CRUD operations in HBase in Hadoop - Time & Space Complexity
When working with HBase, it is important to understand how the time to perform create, read, update, and delete actions changes as the data grows.
We want to know how the time needed grows when we add more data or perform more operations.
Analyze the time complexity of the following HBase CRUD operations.
// Put operation to add or update a row
Put put = new Put(Bytes.toBytes("row1"));
put.addColumn(Bytes.toBytes("cf"), Bytes.toBytes("qual"), Bytes.toBytes("value"));
table.put(put);
// Get operation to read a row
Get get = new Get(Bytes.toBytes("row1"));
Result result = table.get(get);
// Delete operation to remove a row
Delete delete = new Delete(Bytes.toBytes("row1"));
table.delete(delete);
This code shows how to add or update a row, read a row, and delete a row in HBase.
Look at what repeats or takes time in these operations.
- Primary operation: Accessing a single row by its key.
- How many times: Each operation works on one row at a time, so it happens once per operation.
As the number of rows in the table grows, each operation still targets one row by key.
| Input Size (n) | Approx. Operations |
|---|---|
| 10 | About 1 step per operation |
| 100 | About 1 step per operation |
| 1000 | About 1 step per operation |
Pattern observation: The time to perform each operation stays roughly the same no matter how many rows exist.
Time Complexity: O(1)
This means each create, read, update, or delete action takes about the same time regardless of table size.

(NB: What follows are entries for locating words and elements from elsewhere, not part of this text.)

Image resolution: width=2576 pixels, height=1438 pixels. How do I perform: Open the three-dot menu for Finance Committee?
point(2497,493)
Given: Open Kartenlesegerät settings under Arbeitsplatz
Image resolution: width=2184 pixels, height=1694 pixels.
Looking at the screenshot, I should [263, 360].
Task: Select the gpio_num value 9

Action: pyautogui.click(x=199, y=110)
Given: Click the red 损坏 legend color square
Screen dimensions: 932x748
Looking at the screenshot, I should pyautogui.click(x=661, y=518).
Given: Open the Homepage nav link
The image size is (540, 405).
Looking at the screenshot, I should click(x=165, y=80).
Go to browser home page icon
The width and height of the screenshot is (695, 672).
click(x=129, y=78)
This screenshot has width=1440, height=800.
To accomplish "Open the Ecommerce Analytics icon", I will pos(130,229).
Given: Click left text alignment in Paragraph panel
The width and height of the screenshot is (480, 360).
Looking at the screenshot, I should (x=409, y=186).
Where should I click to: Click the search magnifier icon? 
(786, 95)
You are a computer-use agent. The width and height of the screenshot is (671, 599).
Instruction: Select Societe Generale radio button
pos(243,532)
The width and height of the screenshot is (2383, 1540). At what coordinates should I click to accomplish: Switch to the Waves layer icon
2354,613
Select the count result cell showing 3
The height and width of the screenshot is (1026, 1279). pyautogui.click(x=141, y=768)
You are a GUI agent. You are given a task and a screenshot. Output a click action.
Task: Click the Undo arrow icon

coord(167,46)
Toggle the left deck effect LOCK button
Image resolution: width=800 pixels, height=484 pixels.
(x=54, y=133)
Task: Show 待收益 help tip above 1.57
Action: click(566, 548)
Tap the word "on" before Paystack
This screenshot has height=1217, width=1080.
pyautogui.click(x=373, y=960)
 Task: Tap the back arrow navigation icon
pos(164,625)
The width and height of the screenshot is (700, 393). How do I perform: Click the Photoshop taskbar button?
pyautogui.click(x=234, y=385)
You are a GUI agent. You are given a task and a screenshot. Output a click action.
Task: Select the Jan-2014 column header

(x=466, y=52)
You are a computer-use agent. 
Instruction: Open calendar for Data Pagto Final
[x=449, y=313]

[X] Wrong: "CRUD operations get slower as the table grows because there are more rows to check."
[OK] Correct: HBase uses keys and indexes to jump directly to the row, so it does not scan all rows each time.
Understanding that HBase CRUD operations run in constant time helps you explain how big data systems handle large datasets efficiently.
"What if we tried to scan the entire table instead of accessing by row key? How would the time complexity change?"